_TASK TO COMPLETE_
From the first line of the entries below to the line with "Share the project", give each line again exactly.
EXTRACTED MATERIAL START
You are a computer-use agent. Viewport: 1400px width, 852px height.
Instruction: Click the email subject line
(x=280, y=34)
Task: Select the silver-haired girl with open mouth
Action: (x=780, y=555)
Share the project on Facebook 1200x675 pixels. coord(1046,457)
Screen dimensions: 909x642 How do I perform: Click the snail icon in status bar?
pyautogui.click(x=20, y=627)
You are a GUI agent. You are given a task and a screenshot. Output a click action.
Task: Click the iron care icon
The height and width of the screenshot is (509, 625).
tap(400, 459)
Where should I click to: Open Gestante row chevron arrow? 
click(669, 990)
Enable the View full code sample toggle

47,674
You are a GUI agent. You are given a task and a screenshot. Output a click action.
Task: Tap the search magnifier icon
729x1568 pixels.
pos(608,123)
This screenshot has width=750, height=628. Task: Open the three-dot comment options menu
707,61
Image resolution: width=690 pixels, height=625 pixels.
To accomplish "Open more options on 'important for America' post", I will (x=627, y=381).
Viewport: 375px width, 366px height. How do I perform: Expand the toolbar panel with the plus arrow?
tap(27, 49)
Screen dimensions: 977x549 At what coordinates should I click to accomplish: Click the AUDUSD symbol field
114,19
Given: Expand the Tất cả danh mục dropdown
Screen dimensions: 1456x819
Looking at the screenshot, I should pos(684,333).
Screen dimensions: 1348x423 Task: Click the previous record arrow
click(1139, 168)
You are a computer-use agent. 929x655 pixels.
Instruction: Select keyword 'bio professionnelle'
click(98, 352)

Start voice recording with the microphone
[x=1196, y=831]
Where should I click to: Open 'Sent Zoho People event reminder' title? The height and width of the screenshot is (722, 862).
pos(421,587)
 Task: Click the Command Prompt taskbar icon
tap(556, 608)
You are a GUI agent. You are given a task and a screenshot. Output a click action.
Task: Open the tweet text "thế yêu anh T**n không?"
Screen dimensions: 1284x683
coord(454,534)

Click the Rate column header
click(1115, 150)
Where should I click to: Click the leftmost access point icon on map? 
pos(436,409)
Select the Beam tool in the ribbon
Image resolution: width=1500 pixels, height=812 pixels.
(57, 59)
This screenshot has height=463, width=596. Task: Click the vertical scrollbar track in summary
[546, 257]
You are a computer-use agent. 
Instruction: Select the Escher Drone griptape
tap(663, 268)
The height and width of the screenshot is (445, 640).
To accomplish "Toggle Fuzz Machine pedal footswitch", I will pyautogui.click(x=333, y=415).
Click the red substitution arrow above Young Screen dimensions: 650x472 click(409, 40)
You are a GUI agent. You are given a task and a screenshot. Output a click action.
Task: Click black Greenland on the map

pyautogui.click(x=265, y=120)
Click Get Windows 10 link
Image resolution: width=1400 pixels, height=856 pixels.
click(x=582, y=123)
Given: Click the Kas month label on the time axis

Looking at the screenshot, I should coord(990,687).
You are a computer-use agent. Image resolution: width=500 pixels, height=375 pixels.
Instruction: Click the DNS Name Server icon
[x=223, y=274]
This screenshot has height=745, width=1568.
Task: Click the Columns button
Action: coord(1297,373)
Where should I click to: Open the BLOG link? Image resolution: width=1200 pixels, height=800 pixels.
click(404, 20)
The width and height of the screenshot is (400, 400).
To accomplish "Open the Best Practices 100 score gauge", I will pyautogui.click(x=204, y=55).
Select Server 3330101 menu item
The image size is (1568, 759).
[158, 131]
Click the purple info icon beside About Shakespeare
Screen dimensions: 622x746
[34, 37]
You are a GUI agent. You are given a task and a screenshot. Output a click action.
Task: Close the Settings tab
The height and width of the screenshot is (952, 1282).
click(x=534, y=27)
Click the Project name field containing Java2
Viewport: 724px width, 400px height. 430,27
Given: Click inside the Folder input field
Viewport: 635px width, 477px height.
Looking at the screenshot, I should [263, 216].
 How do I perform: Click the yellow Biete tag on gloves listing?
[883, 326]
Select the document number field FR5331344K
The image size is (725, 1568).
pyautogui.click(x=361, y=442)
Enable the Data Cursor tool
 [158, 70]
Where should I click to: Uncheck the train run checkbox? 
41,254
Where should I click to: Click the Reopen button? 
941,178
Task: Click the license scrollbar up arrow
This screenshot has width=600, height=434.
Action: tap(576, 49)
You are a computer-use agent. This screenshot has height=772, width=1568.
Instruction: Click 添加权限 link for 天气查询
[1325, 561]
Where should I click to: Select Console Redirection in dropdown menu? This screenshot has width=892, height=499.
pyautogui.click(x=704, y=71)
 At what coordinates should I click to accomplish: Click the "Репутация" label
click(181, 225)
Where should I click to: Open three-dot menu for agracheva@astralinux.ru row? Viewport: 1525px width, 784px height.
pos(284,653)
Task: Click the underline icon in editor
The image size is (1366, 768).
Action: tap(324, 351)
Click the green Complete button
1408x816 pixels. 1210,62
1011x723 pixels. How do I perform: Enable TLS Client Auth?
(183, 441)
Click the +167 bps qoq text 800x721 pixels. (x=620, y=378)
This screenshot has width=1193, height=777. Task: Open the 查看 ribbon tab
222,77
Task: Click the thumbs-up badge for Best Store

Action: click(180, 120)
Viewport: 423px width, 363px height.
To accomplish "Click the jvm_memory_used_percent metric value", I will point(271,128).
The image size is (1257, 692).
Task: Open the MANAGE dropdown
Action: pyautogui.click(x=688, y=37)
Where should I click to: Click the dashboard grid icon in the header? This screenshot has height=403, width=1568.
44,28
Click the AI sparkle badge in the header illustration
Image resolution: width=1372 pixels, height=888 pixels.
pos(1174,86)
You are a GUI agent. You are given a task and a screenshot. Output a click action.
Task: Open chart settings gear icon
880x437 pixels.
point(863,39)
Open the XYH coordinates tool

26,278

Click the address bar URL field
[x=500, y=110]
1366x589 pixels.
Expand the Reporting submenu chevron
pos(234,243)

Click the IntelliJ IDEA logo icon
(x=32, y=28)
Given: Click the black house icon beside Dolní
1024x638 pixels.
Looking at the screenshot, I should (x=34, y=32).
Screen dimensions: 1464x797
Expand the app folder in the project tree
EXTRACTED MATERIAL END
_ANSWER TO THIS EXERCISE_
You are a computer-use agent. Viewport: 1400px width, 852px height.
Instruction: Click the email subject line
(x=280, y=34)
Task: Select the silver-haired girl with open mouth
Action: (x=780, y=555)
Share the project on Facebook 1200x675 pixels. coord(1046,457)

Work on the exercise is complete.